CINEMA É MUITO MAIS DO QUE APENAS VER UM FILME.
Já repararam? De alguma forma, as pessoas parecem querer “estar juntas” novamente. Só nos últimos dias pudemos acompanhar pela imprensa o grande sucesso da Bienal do Livro, do Salão do Imóvel e do Festival de Cinema do Rio de Janeiro. Eventos que arrastaram dezenas de milhares de pessoas para um convívio em comunidade.

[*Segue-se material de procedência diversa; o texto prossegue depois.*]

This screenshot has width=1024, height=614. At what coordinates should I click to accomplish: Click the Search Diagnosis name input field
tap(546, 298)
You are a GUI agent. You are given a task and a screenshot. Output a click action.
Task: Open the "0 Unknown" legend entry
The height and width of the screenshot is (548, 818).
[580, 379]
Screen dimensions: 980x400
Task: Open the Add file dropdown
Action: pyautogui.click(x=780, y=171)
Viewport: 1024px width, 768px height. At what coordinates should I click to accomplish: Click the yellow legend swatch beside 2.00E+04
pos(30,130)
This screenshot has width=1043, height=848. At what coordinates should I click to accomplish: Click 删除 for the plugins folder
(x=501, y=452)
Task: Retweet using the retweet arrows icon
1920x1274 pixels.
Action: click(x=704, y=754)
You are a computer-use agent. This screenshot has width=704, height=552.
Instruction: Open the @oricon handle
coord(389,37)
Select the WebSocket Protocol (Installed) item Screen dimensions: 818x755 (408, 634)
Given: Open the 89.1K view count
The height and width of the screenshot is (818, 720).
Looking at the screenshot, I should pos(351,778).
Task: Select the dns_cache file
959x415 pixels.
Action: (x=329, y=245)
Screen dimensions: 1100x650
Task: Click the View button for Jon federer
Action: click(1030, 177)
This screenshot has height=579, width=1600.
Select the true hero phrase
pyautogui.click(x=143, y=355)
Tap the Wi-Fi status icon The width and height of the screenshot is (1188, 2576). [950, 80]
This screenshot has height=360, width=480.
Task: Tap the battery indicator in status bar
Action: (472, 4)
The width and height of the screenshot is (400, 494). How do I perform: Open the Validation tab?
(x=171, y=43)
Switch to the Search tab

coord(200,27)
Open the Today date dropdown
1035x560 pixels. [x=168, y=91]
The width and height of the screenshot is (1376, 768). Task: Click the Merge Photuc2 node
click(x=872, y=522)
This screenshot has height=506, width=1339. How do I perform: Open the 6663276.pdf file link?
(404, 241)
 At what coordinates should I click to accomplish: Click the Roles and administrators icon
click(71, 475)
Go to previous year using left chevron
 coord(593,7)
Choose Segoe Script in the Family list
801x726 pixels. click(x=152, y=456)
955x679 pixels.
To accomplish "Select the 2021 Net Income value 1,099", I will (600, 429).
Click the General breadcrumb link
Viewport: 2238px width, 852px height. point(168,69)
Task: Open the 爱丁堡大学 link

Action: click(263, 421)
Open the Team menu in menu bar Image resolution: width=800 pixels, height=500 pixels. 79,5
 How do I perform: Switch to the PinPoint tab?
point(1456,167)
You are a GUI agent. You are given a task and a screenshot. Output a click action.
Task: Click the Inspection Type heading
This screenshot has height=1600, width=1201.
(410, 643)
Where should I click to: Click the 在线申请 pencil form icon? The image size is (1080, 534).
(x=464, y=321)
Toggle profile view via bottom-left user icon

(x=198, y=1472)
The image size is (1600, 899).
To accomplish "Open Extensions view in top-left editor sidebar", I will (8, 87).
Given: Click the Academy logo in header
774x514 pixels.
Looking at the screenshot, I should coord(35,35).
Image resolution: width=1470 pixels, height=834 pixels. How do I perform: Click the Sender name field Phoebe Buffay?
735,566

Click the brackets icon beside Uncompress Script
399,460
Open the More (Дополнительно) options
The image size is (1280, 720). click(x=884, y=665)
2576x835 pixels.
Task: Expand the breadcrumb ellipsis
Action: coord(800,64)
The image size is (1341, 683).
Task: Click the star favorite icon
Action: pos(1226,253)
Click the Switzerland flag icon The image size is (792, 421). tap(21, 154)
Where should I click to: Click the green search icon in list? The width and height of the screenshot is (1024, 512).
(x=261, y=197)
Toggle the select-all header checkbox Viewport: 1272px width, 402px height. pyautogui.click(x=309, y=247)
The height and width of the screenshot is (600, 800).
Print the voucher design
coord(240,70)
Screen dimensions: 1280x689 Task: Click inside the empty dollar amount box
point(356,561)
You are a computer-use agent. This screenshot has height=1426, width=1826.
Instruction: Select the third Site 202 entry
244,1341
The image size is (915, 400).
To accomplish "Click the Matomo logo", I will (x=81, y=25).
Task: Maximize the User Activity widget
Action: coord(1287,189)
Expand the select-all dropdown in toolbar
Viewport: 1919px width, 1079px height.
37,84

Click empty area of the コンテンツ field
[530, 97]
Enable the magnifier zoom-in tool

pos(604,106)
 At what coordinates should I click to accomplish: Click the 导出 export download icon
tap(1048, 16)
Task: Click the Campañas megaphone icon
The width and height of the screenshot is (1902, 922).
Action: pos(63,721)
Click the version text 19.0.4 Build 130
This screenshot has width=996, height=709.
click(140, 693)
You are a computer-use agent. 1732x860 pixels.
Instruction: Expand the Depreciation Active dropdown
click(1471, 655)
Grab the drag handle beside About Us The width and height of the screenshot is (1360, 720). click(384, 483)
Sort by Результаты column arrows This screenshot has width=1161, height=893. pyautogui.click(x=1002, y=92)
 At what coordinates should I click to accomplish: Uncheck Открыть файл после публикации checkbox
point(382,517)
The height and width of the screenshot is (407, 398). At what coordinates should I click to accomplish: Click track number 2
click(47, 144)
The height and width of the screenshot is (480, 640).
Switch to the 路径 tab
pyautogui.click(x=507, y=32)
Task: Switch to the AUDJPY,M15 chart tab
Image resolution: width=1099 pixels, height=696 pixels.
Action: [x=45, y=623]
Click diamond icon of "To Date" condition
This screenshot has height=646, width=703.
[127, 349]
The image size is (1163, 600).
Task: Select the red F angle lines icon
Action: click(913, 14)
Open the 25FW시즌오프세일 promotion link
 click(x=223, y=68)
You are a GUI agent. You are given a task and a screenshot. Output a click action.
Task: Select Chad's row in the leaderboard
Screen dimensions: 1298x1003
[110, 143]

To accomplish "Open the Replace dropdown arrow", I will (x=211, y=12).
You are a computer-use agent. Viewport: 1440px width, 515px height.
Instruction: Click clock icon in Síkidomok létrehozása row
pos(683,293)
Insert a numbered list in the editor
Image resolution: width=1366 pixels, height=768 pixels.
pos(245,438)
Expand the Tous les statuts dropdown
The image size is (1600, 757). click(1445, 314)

Eu ficava pensando o que faz uma pessoa enfrentar filas e multidões para – sei lá – comprar um livro na Bienal. Não tem livro em qualquer livraria? Os preços não são os mesmos? Se eu comprar pela internet consigo até prazos de pagamento melhores. E porque esperar um tempão para ser atendido num Salão, para comprar um imóvel? Qualquer imobiliária poderia me proporcionar o mesmo serviço. O mesmo acontece com os chamados feirões de automóveis. É fato: os preços dos feirões são os mesmos de qualquer concessionária da mesma marca. E, às vezes, o preço é até melhor numa compra via web.
No Festival de Cinema do Rio de Janeiro (e na mostra paulistana, que acontecerá em novembro) ocorre a mesma coisa: filas e multidões para assistir a filmes que – sabidamente – entrarão em cartaz nas próximas semanas, sem confusões nem atropelos.
Ficava com isso na cabeça: por que enfrentar tantas filas e multidões por serviços e produtos que podemos ter, com os mesmos benefícios, no aconchego do nosso terminal de computador? Depois de um tempo refletindo (adoro ler jornal no banheiro), acredito que tenha encontrado a resposta: as pessoas até querem os livros, até querem comprar móveis e imóveis, e até querem ver filmes. Mas o que elas sentem falta mesmo é de filas e multidões.
Se a internet, o VHS (e depois o DVD), os celulares, os notebooks e os home theaters a preços acessíveis criaram um mundo mais confortável, por outro lado eles também arquitetaram uma situação de profundo isolamento individual. Hoje, com o controle remoto do pay-per-view , um celular e um bom cardápio de pizza delivery ao alcance da mão, qualquer pessoa é totalmente auto-suficiente em seu lazer.
Porém, de forma individual.
Mas qual a graça de ver uma boa comédia totalmente sozinho? Na hora do susto do filme de terror, você vai agarrar o braço de quem? E quando dá aquela vontade incontrolável de fazer um comentário sobre o filme, aquele momento em que você descobre quem é o assassino e precisa falar, o que você faz? Manda um torpedo?
Não nos enganemos. O ser humano é um bicho que nasceu para andar em bando. É natural da vida. As bienais, os salões, as mostras e festivais comprovam que pessoas precisam ver pessoas, conversar com pessoas, respirar pessoas. E nem a melhor televisão de 800 polegadas com tecnologia LED HD e som basterofônico substitui um braço humano para ser agarrado na hora do susto.
O empresário brasileiro precisa compreender que Cinema é um ato social. É preciso construir mais salas de cinema. Salas maiores, com espaço para convivência e – por favor – fora dos shoppings, na rua, para todo mundo ver e ficar com vontade de entrar.
Sim, há mercado par isso, com certeza. Vejam por exemplo o sucesso de décadas do Espaço Unibanco de Cinema, na Rua Augusta (SP). Os filmes de lá são melhores do que em outros lugares? A projeção é melhor? O som é melhor? A tela é maior? Nada disso. Só que eles investiram num ponto fundamental: o saguão. Lá, o saguão é grande, tem um banco enorme para as pessoas se “encontrarem”, tem café, livraria, segurança, tudo o que é necessário para que as pessoas “convivam”. E o lugar acabou se transformando num ponto de encontro, mesmo para quem não vei verf o filme.
O Reserva Cultural, na Avenida Paulista, tem seguido o mesmo caminho.
Não é igual a muitos multiplexes por aí, projetados para que a “sala de espera” funcione igual aos corredores de um matadouro de bovinos, tudo armado para que a pessoa passe por ali o mais rápido possível, engula a sua pipoca, veja logo o filme e vá embora de uma vez.
Já está se formando a primeira geração de crianças e pré-adolescentes que estão se cansando do isolamento criado pela tecnologia virtual. É preciso conversar com nossos avós, para que eles nos contem sobre a alegria e a emoção de ir ao Cinema não apenas para ver o filme, mas sim para circular, para conversar, para trocar, para paquerar… enfim, pra viver.